▶ [AIM OF THE EXERCISE]: Nothing but the lines from the one containing "Toggle visibility bulb of Рельефный слой" through the one containing "Given: Choose No Salad radio button", both included, should be given again, each exactly as written below.

Source records:
>>>>>

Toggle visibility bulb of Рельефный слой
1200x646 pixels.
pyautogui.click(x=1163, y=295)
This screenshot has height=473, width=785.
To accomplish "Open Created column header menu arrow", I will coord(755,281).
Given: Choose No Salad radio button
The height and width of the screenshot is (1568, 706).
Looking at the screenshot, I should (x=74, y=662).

<<<<<
>>>>>

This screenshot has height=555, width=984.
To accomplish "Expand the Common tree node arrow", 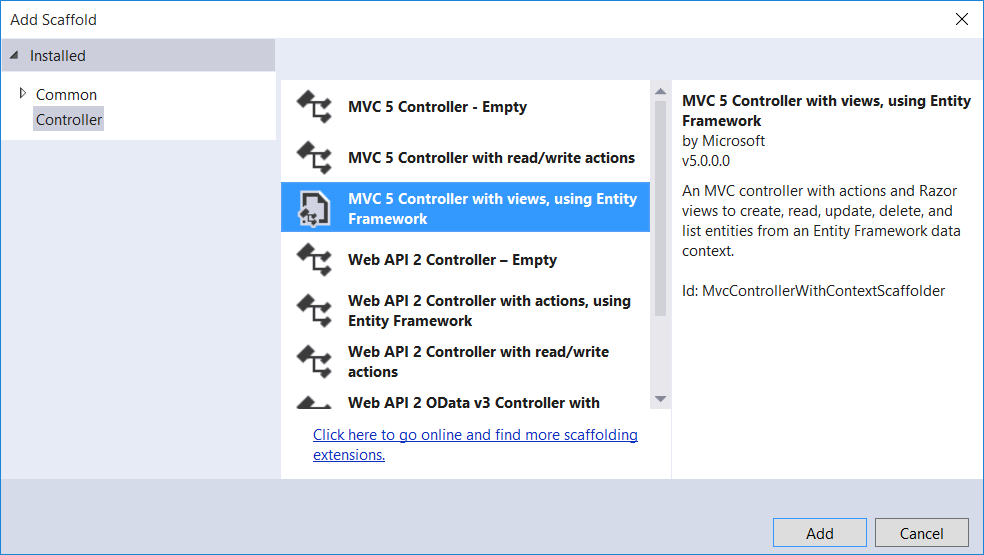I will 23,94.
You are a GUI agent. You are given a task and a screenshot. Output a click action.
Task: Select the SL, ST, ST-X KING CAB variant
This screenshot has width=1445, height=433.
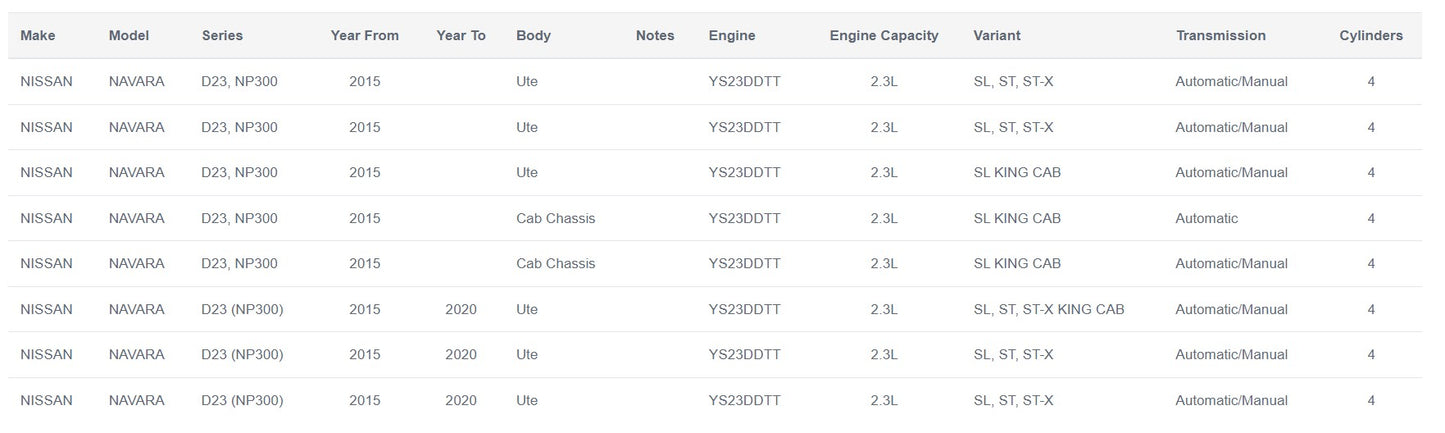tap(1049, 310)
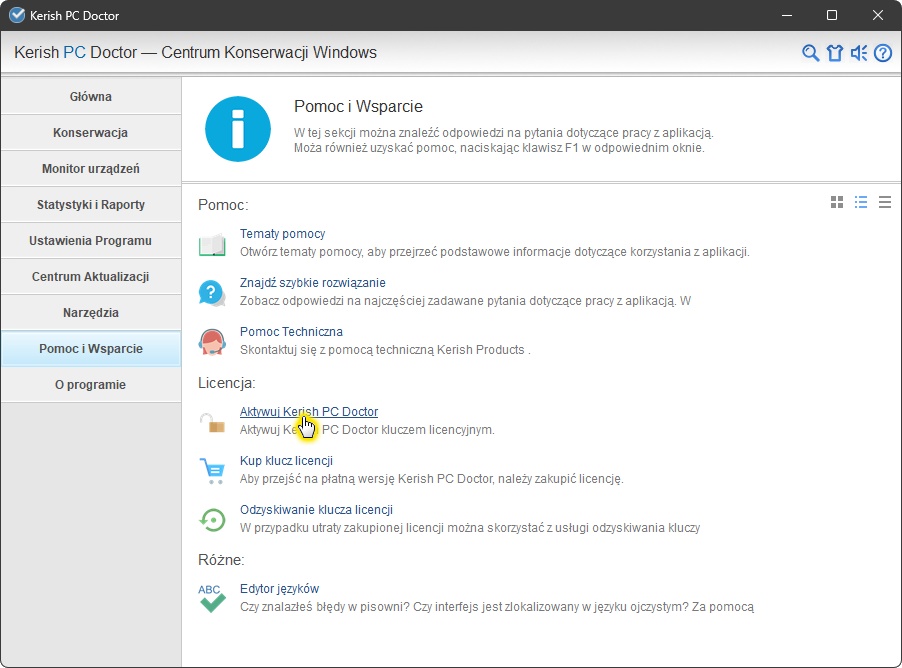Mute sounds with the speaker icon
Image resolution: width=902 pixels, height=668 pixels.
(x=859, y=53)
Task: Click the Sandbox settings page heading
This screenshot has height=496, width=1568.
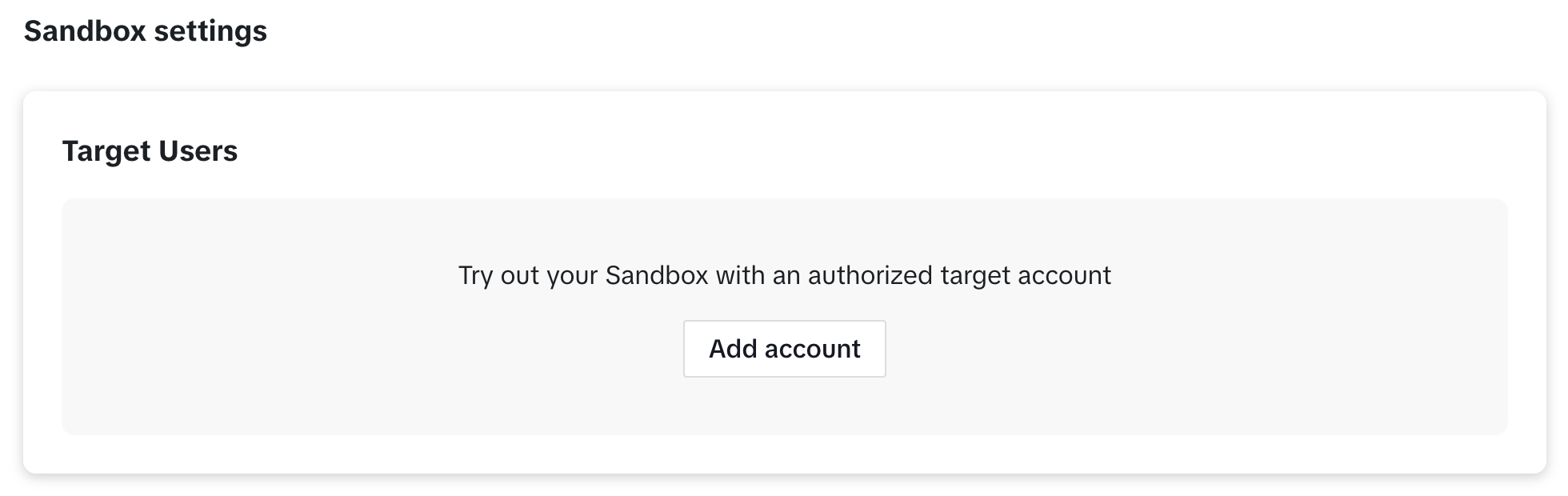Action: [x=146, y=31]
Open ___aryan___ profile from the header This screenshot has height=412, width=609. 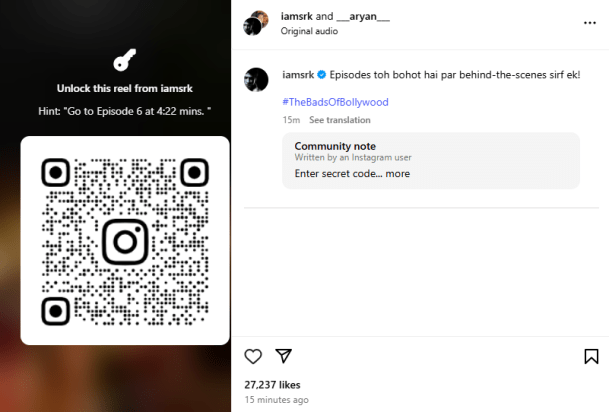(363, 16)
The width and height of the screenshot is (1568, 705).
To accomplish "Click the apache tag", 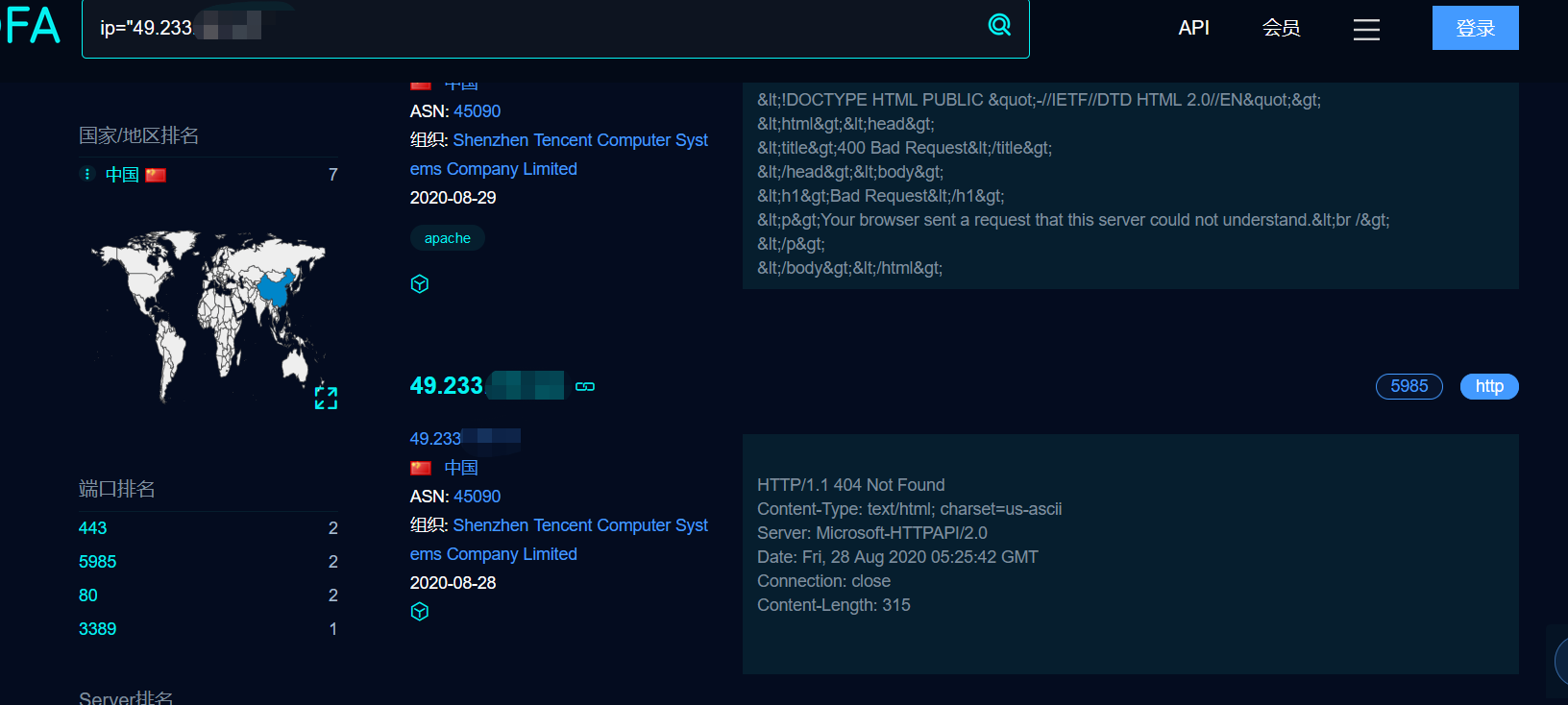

<<<<<

▶ [SOLUTION BELOW]:
Toggle visibility bulb of Рельефный слой
1200x646 pixels.
pyautogui.click(x=1163, y=295)
This screenshot has height=473, width=785.
To accomplish "Open Created column header menu arrow", I will coord(755,281).
Given: Choose No Salad radio button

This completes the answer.